Health Advances Traded Between Humans and Dogs
The last post talked about diseases that can spread between animals and humans. 
There are many diseases that both animals and humans get – although not necessarily from each other – such as breast cancer, Cushing’s disease and leukemia. Research and treatments shared between veterinary medicine and human medicine are producing good results for both people and animals.
Consider how humans help veterinary medicine:
  • 80 to 90 percent of the drugs veterinarians used on animals were first developed for humans, according to Marty Becker of The Salem News. The drugs aren’t always used for exactly the same conditions. For example, Viagra is used in dogs to treat a heart condition. But other drugs – anti-anxiety medications – are prescribed for the same or similar conditions.  

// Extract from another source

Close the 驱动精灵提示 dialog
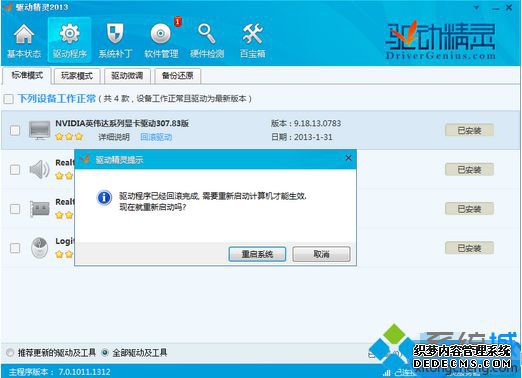Screen dimensions: 522x378 pos(348,158)
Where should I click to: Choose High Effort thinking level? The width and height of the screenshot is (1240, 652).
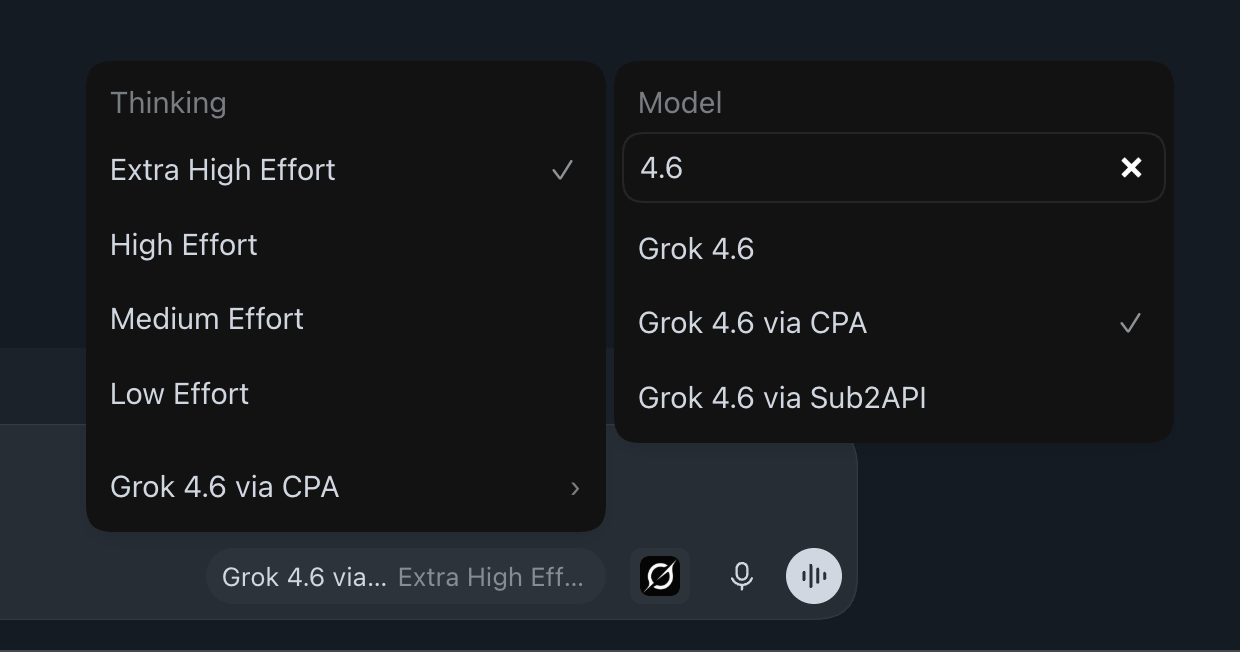[346, 245]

  • A common surgery to remove tumors from the pituitary glands of humans is now available to dogs.  Cedars-Sinai neurosurgeon Adam Mamelak, MD, taught the technique to some veterinarians in Los Angeles, saving the lives of nine dogs and one cat with Cushing’s disease. This condition is caused by the pituitary gland producing too much steroid cortisol, leading to weight gain, muscle shrinkage and high blood pressure.
  • As an increasing number of dogs develop diabetes, veterinarians are using tools originated for humans to help treat them. One such tool is continuous glucose monitoring.  This allows a vet to better understand how a dog’s body is responding to ordinary events in the dog’s home environment. This helps the vet prescribe more effective treatment.

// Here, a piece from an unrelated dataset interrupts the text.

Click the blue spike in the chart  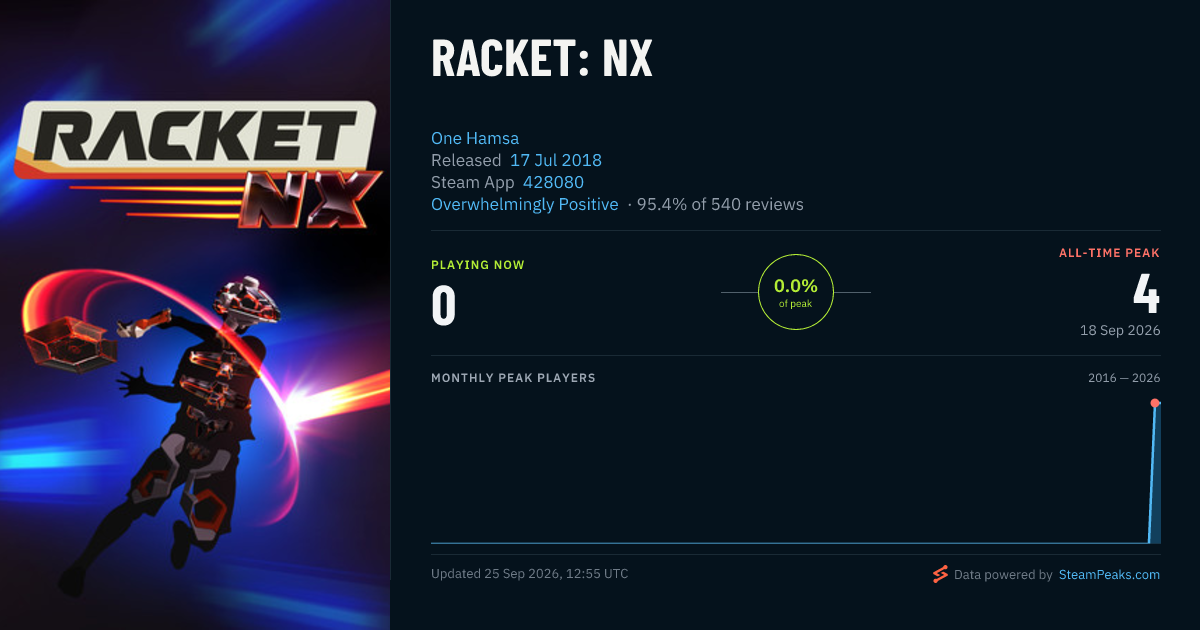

  • Veterinarian surgeons gave a tabby cat an artificial kneejoint after the cat survive cancer treatment. Vets and engineers have worked together on a number of innovative procedures, including surgery to give a cat artificial leg implants that fused with living bone tissue.
 Consider how dogs help human medicine:

  • University of Pennsylvania researchers have successfully used gene therapy to treat four dogs with a rare kind of blindness, retinitis pigmentosa. Their efforts may be a cause for  hope in the many thousands of humans who suffer from this condition, according to the Philadelphia Inquirer.   
  • The National Cancer Institute’s Center for Cancer Research in Bethesda, MD, has created a consortium of 20 veterinary centers, overseen by veterinary oncologist Melissa Paoloni, DVM, to help speed the development of better therapies and approach to preventing and treating human cancers. Cancer is a leading cause of death for dogs. Because dogs age faster than humans, the results can be seen more quickly.  Additionally, dog owners can opt for alternative approaches immediately; humans usually must exhaust all known approaches before turning to experimental options. The group has conducted 11 clinical trials.  One study of sophisticated molecular profiling of tumors allowed vets to create personalized treatment plan for an individual dog within five days of the profiling.  
  • A Texas A & M University professor of veterinary surgery, has set up the Texas Veterinary Cancer Registry to connect the owners of pets with cancer and researchers because pets – especially dogs – are better predictors of the effectiveness of new cancer drugs and devices in people than mice.  Dogs are much more susceptible to a variety of cancers that humans also get. Of the 77.5 million owned dogs in the United States, about a fourth will develop cancer. Owners are increasingly willing to spend the money to treat them – around $5,000 – but options are few.